Vielen Dank. Nordmazedonien eignet sich gut für einen ausgiebigen Besuch 🙂
Danke für den Tipp!
Der Canyon und die Moschee sind wunderschön und ich kann verstehen, dass gerade für den Canyon mehr Zeit vielleicht auch zum Wandern schöner gewesen wäre. In der Gruppe zu Reisen ist nicht immer einfach, aber ich genieße es manchmal nicht alles organisieren zu müssen
Ich wünsche dir einen schönen Sonntag
Liebe Grüße Andrea
Es hat seine Vor- und Nachteile. In der Gruppe ist es lustiger und man erlebt jede Menge Dinge, über die sich später die besten Geschichten erzählen lassen.
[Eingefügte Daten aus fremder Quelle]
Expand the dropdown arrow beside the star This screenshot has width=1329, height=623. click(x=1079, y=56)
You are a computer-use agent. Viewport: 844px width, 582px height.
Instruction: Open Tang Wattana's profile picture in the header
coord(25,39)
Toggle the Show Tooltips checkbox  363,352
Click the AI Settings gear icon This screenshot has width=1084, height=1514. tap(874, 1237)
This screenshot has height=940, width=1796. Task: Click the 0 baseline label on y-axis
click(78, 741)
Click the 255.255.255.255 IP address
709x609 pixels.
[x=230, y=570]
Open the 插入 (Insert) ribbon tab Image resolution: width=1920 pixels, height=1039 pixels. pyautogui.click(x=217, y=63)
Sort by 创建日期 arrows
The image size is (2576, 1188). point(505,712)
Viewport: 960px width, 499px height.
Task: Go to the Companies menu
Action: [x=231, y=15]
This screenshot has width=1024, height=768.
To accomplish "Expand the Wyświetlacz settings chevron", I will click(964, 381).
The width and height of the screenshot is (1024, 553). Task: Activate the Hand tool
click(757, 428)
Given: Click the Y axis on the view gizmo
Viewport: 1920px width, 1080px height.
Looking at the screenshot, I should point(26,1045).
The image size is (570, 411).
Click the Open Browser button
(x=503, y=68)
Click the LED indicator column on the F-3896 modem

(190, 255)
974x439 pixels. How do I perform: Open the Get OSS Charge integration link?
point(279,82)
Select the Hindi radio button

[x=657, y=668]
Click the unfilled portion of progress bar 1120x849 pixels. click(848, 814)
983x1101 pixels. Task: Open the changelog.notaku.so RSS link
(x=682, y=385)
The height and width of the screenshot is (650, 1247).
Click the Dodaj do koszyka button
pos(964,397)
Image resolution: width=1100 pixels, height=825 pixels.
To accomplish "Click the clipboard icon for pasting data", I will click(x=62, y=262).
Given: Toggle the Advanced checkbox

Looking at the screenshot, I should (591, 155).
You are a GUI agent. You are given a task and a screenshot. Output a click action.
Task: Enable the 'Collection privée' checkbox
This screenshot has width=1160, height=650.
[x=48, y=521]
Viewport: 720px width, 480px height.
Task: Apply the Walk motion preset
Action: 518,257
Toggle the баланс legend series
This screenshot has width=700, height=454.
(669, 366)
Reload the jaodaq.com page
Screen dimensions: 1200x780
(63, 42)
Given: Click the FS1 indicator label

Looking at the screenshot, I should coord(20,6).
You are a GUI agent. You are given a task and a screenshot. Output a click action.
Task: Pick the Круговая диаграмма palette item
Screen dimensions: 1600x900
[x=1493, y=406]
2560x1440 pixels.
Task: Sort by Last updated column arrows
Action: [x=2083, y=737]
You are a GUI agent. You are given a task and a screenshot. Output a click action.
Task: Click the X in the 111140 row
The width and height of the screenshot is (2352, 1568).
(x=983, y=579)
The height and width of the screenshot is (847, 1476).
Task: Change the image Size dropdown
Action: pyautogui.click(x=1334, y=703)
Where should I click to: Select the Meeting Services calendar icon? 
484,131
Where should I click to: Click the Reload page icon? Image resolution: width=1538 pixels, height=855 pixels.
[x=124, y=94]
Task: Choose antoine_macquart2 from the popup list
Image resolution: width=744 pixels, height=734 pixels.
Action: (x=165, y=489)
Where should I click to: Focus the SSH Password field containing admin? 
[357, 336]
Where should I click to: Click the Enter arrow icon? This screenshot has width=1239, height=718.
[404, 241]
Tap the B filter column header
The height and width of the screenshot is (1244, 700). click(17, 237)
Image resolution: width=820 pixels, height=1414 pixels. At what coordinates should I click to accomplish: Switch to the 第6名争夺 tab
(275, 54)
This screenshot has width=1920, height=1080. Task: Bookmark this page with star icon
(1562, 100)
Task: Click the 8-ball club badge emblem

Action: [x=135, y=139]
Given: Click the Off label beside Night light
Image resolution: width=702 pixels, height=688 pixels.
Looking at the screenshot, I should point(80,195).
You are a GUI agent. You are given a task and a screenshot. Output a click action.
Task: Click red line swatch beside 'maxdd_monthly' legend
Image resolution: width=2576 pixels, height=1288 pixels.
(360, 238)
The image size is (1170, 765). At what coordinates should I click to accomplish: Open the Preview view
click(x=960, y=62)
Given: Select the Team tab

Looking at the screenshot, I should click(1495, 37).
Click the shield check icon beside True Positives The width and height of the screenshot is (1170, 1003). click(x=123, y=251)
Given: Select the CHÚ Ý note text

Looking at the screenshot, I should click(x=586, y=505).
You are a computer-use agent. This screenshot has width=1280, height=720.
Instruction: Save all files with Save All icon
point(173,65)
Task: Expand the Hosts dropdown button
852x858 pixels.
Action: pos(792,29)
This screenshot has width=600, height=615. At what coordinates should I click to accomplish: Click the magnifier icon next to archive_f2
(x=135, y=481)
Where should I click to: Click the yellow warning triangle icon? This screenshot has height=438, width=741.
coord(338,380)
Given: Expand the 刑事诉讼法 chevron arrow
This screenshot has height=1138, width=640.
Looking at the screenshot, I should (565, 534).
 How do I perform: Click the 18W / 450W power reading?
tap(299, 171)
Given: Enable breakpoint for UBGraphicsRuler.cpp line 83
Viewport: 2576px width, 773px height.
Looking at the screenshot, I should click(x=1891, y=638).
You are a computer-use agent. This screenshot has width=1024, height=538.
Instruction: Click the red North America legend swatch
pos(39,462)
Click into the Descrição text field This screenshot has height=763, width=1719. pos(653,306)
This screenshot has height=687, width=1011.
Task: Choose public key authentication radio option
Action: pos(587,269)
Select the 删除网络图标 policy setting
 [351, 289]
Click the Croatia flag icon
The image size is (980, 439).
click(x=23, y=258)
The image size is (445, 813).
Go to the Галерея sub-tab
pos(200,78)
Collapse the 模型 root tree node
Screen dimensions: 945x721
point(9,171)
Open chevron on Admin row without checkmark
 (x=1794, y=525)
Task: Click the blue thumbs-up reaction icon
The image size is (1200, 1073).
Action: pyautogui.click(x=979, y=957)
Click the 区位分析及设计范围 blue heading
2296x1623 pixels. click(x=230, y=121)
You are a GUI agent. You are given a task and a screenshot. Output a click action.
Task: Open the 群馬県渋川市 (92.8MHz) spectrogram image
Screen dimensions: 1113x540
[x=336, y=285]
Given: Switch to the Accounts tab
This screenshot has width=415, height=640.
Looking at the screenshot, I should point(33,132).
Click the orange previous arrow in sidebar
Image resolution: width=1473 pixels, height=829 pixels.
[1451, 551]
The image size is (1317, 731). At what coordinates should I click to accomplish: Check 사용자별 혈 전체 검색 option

Andererseits, wenn die Gruppe voraus rennt, bleibt man nicht stehen… 😉
Das Organisieren ist für mich kein Thema, aber wenn die Männer es machen wollen, warum nicht 😉 Nur manchmal versuchen sie, glaube ich, zu viel Action in einen einzigen Tag zu packen. Macht nix, der Canyon wird mich wiedersehen…
In der Gruppe ist es wirklich lustiger, da hast du recht!
Eine wildromantische Schlucht Kasia und an der Schönheit der Moschee besteht kein Zweifel. Vielen Dank, dass Sie diese schöne Reise geteilt haben.